_Problem description_
In the material below, find every line with "height" and pull it out.

_Extracted information_
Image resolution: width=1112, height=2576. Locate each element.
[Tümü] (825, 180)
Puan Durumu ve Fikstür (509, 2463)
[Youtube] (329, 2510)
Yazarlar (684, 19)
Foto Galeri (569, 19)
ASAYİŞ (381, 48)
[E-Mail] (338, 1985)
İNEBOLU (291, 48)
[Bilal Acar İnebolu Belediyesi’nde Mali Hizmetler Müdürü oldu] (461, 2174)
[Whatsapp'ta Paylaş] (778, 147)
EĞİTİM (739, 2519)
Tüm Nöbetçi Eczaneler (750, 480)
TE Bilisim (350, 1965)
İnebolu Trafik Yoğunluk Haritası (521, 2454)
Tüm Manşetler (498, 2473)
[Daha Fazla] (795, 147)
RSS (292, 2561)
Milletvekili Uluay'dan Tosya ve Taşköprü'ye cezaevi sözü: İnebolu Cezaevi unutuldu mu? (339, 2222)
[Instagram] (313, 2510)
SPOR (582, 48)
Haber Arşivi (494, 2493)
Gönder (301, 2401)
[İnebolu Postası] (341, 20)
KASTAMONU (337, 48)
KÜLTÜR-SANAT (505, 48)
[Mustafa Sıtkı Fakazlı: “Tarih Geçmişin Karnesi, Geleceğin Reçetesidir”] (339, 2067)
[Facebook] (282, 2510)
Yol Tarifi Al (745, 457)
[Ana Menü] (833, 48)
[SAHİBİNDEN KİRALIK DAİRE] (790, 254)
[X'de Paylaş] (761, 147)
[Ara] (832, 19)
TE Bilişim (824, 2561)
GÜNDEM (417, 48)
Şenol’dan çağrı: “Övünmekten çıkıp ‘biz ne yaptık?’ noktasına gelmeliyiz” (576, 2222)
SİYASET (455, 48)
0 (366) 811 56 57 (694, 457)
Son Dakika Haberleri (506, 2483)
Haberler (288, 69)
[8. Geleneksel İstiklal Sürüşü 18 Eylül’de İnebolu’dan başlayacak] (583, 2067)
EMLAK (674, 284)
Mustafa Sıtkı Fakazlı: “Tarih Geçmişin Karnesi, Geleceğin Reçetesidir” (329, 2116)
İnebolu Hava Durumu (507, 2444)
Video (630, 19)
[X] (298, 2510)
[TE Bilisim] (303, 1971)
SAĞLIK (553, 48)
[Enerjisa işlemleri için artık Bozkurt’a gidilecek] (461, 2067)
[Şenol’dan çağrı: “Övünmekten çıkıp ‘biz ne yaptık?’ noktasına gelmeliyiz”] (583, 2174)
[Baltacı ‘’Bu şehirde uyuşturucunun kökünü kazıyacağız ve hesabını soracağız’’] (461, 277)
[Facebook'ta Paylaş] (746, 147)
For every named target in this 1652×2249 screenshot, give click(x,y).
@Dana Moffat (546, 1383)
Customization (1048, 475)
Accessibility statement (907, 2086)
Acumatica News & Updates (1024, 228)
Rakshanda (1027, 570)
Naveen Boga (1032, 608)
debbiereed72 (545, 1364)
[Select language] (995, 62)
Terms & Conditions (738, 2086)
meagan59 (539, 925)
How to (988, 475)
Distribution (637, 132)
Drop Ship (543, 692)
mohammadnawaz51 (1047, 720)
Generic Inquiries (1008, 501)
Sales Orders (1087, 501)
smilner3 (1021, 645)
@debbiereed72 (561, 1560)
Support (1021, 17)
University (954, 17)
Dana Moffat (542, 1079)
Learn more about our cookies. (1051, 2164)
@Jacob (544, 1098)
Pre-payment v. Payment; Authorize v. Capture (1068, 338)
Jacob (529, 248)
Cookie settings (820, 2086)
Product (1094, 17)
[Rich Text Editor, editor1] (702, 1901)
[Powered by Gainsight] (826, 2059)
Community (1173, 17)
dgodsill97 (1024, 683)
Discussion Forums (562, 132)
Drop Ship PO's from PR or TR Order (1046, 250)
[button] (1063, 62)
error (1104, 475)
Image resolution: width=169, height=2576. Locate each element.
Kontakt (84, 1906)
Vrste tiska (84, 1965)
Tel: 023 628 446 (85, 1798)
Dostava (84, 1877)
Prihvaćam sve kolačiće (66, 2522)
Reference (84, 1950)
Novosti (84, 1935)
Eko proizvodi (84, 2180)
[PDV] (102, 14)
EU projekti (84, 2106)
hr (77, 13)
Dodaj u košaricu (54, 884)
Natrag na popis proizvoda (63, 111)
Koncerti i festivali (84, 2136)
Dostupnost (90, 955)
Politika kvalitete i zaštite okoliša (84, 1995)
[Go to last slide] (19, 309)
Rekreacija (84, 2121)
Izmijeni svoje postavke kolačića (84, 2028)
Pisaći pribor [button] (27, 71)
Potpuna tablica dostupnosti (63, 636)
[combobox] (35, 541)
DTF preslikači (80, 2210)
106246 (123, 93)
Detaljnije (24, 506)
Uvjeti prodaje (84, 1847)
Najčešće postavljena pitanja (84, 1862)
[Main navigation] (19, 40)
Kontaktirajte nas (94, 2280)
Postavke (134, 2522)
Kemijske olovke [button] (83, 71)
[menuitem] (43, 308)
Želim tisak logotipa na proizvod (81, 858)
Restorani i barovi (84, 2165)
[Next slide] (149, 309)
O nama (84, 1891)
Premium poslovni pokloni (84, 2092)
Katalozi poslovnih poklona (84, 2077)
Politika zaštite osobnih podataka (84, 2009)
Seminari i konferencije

_Answer_
Image resolution: width=1112, height=2576. Locate each element.
Image resolution: width=169, height=2576. Locate each element.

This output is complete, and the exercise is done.